In the article on curing our nature deficit, who coined the term "nature-deficit disorder," and in what book?

PASSAGE PROVIDED

▽

Curing Our Nature Deficit

December 6, 2012—As President of Georgetown’s Center for the Environment, Biology Professor Edd Barrows educates individuals about the natural world in hope of curing our nature-deficit disorder.

A term coined by journalist Richard Louv in his book Last Child in the Woods, nature-deficit disorder refers to the negative consequences that can arise from less contact with the nature. “A lot of people don’t know about the nature world,” Barrows explained. According to Barrows, this isolation from nature can also lead to a disconnect from science in general. “There’s a feeling among scientists that too many people are safe from science,” he continued.

An expert on the biodiversity of the Hilltop, Barrows introduced readers to the flora and fauna of Georgetown’s main campus and its environs in his book Nature, Gardens, and Georgetown (2006). For the book’s next edition, Barrows has studied the biodiversity of Georgetown’s international locations: Villa Le Balze in Florence, Italy, and the School of Foreign Service in Doha, Qatar.

△

EXERCISE DATA
▽

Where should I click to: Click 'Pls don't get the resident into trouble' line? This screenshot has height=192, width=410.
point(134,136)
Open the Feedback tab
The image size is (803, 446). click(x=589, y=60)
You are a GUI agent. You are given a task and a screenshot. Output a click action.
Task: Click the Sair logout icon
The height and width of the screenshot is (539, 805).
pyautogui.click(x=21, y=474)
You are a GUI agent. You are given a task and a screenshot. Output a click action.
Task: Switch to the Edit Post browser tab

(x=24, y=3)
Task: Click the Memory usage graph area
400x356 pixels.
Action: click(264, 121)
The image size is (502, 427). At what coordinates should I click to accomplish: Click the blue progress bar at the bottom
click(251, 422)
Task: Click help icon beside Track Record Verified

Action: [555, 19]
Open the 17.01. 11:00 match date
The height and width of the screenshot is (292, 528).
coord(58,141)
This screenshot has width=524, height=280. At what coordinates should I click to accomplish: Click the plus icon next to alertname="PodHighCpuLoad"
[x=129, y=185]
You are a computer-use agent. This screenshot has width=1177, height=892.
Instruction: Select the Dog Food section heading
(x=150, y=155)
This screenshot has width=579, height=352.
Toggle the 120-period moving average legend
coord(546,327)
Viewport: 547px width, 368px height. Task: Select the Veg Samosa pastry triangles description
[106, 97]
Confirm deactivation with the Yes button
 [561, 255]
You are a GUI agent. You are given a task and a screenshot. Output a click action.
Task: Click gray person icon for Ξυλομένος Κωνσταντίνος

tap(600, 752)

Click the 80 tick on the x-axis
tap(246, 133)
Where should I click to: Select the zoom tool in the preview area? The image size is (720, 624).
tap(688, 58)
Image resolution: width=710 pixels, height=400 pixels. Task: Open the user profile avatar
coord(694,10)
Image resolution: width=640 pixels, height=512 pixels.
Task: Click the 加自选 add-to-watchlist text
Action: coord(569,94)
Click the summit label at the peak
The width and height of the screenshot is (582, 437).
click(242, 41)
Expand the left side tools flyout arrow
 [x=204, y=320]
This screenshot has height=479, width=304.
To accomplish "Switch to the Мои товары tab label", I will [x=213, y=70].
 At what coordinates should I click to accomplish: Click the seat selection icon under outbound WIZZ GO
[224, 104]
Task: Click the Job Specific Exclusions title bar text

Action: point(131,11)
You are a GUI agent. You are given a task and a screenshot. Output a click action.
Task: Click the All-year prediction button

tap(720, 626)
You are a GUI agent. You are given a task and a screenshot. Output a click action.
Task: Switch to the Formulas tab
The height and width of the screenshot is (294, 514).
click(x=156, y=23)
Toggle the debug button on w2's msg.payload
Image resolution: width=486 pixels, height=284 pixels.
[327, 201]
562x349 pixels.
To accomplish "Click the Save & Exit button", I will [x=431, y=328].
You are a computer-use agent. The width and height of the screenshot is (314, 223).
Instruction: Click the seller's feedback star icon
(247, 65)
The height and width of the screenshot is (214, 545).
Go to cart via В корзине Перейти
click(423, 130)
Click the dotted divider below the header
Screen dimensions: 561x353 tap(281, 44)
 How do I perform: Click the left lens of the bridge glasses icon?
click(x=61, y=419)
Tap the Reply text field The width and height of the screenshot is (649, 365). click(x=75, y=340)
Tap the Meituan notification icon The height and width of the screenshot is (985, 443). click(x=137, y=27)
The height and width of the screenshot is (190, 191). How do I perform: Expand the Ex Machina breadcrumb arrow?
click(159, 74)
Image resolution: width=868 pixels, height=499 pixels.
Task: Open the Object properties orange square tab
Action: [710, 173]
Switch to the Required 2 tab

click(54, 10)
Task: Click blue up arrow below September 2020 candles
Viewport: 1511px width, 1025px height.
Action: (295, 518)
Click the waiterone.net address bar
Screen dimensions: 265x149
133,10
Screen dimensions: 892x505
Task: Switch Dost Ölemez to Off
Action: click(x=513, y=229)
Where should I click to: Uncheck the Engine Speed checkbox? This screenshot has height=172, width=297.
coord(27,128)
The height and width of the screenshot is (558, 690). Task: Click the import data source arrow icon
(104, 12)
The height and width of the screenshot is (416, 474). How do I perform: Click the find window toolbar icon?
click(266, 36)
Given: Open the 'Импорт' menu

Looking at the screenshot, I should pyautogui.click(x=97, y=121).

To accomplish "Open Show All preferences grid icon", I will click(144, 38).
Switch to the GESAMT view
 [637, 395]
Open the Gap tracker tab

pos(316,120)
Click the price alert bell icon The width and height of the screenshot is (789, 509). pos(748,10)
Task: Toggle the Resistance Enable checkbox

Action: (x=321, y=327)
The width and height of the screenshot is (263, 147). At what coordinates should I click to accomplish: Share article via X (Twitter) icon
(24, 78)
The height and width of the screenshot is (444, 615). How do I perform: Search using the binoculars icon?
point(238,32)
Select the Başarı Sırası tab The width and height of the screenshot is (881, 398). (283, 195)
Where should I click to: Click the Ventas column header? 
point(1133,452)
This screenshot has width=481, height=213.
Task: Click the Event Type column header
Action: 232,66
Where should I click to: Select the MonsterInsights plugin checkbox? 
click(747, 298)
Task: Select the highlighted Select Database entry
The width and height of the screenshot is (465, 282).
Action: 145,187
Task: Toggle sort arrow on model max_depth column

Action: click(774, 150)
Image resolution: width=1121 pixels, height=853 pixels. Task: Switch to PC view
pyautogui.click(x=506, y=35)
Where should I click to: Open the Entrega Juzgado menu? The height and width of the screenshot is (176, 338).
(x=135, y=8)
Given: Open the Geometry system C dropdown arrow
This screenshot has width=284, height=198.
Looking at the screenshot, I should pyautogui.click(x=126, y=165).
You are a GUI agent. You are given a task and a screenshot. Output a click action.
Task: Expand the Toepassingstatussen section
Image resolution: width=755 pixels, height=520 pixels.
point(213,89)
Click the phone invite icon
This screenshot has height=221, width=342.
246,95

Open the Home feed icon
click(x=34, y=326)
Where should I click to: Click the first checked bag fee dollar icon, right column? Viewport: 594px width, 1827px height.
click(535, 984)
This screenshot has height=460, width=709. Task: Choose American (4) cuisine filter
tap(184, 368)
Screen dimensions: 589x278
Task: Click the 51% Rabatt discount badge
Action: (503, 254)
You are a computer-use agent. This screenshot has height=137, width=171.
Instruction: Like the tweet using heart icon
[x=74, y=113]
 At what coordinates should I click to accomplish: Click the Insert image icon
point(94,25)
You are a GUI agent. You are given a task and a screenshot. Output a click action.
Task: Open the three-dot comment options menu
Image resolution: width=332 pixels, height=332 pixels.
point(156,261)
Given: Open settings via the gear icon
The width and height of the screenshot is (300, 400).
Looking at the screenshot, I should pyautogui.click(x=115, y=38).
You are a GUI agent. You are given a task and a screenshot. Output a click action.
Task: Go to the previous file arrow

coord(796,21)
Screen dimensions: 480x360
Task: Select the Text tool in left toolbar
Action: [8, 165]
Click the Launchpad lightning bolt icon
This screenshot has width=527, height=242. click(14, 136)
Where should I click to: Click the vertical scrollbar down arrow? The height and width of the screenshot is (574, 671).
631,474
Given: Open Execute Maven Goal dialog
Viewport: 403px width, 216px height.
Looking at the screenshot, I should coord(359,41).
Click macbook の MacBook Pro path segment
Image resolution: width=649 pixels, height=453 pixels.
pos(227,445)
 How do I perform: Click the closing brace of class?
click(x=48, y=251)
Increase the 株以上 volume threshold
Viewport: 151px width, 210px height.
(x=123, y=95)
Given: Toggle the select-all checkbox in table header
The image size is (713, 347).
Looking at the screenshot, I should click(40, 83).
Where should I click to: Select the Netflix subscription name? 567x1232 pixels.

△

OUTPUT OF THE EXERCISE
Journalist Richard Louv coined it in his book Last Child in the Woods.